### PROBLEM TO WORK ON
Where the data below contains pictures, omit them; output the rest word for word.

=== ENTRIES PROVIDED ===

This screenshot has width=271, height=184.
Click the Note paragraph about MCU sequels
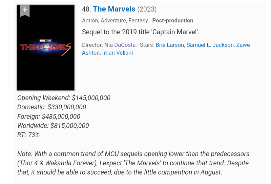coord(133,163)
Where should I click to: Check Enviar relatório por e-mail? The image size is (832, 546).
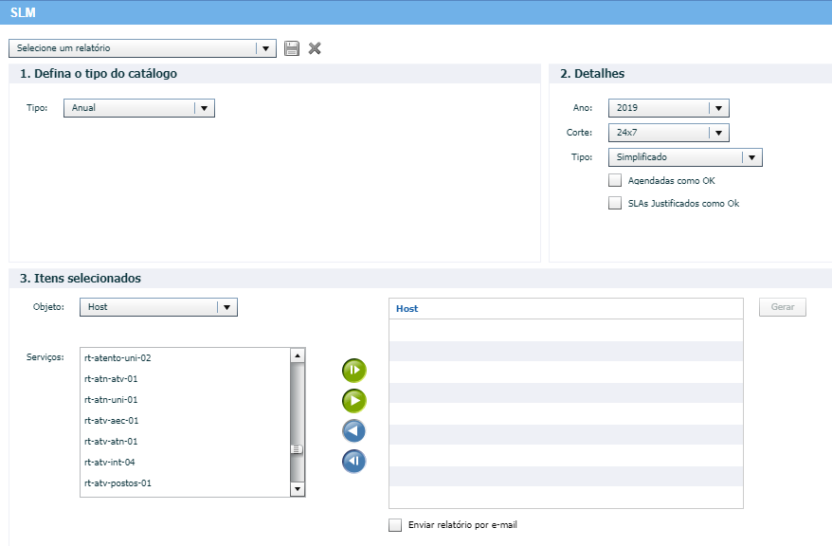395,525
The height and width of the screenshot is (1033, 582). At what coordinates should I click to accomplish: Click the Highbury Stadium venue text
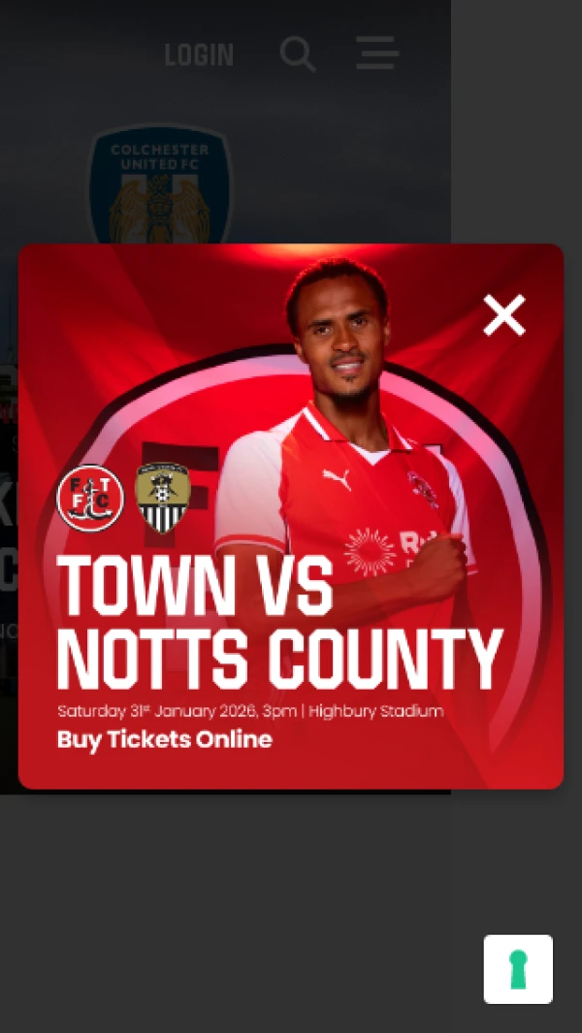click(x=376, y=712)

===

### SOLUTION FOR THIS TASK
This screenshot has width=271, height=184.
Click the Note paragraph about MCU sequels
coord(133,163)
Where should I click to: Check Enviar relatório por e-mail? The image size is (832, 546).
395,525
The height and width of the screenshot is (1033, 582). At what coordinates should I click to accomplish: Click the Highbury Stadium venue text
click(x=376, y=712)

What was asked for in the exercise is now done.